For the last third of the novel, things grow steadily darker. With the onset of AIDS, many of those around Nick start dropping like flies, until in the end he intuitively concludes that he himself is infected, and learns that most difficult lesson of all for would-be aesthetes: to see beauty in simple things. The moral decay anatomised by Henry James in The Spoils of Poynton, for example, of which Nick has written a screenplay, consists in loving things more than people – although that is hardly an attitude exclusive to aesthetes. Gerald is forced to resign in disgrace after being exposed in insider trading (not that that stops him taking up an £80,000 p.a. directorship the following week), and found out having an affair with his secretary (but, hey, that’s what Tory M.P.s do, isn’t it?). Nick and his buddies also get increasingly snowed under in an avalanche of cocaine – the phrase of the title working on several levels.

What is noteworthy here, as evidenced also by Colm Toibin’s recently published novel The Master, is the extent to which Henry James is retrospectively becoming something of a gay icon, although he never wrote directly about the topic himself. This reticence is undoubtedly understandable since, as Toibin has observed elsewhere, in relation to James’ attitude to the Wilde controversy, we can imagine James’ reaction to the prospect of hard labour.  

A problem arises, however, if you ponder how applicable the methods of The Master are to contemporary situations. With his playful, yet exact, yet subtle discriminations, Hollinghurst is a much finer prose stylist than Toibin, but the greatest gay writers and artists – among them Jean Genet, William Burroughs, Francis Bacon, Andy Warhol and Edmund White – were all doing something new with the language and the form, in an attempt to reflect the times, rather than rehashing tried and trusted techniques. Or else, like more traditionally humanistic practioneers such as David Leavitt or Michael Cunningham, they touch emotional depths the surface of which remains only scratched here.

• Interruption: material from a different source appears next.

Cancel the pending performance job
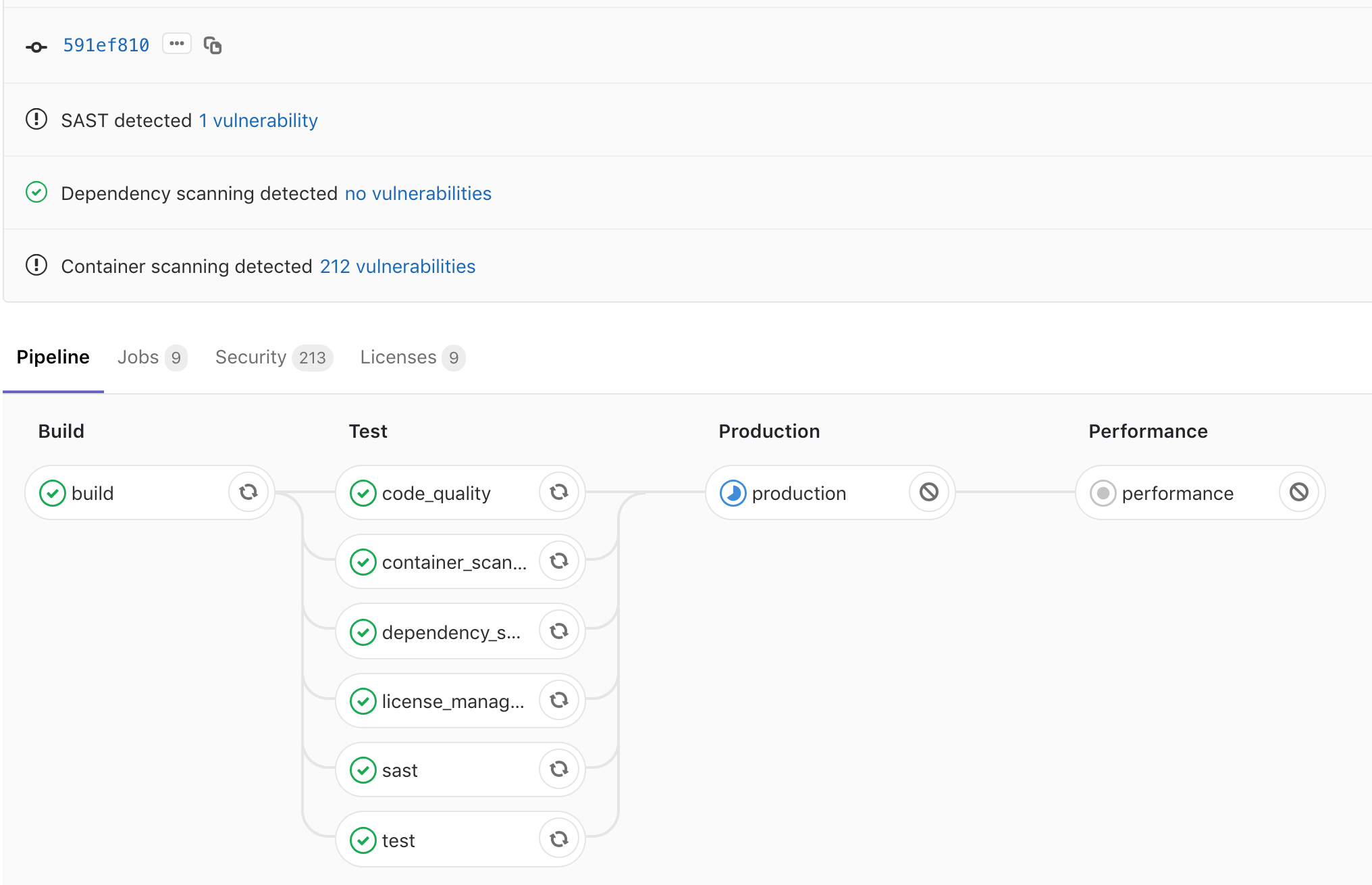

While, as Josef Brodsky wrote in his essay on Constantine Cavafy, ‘homosexuality is a form of sensual maximalism which absorbs and consumes both the rational and the emotional faculties of a person so completely that T.S. Eliot’s old friend, “felt thought” is likely to be the result’, he also qualifies this by stating, ‘What matter in art are not one’s sexual affiliations, of course, but what is made of them.’ Just as feminists tend to bring feminism into everything, and Irish writers tend to bring ‘Irishness’ into everything, so too can gay writers seem to write of nothing but gay life. So who is being ghettoised by whom? With Hollinghurst, one thinks of an observation in Julian Barnes’ novel Flaubert’s Parrot, about how Auden, Spender and Isherwood preached ‘socialism as a sideshoot of homosexual law reform.’ To be kinder, it could be argued that they framed their socio-political views in terms of their psychosexual identities. While The Line of Beauty is a worthwhile sociological record, rich in its awareness of manifold ironies, it ultimately remains strictly for the gay set – and the more well-heeled of that confraternity to boot.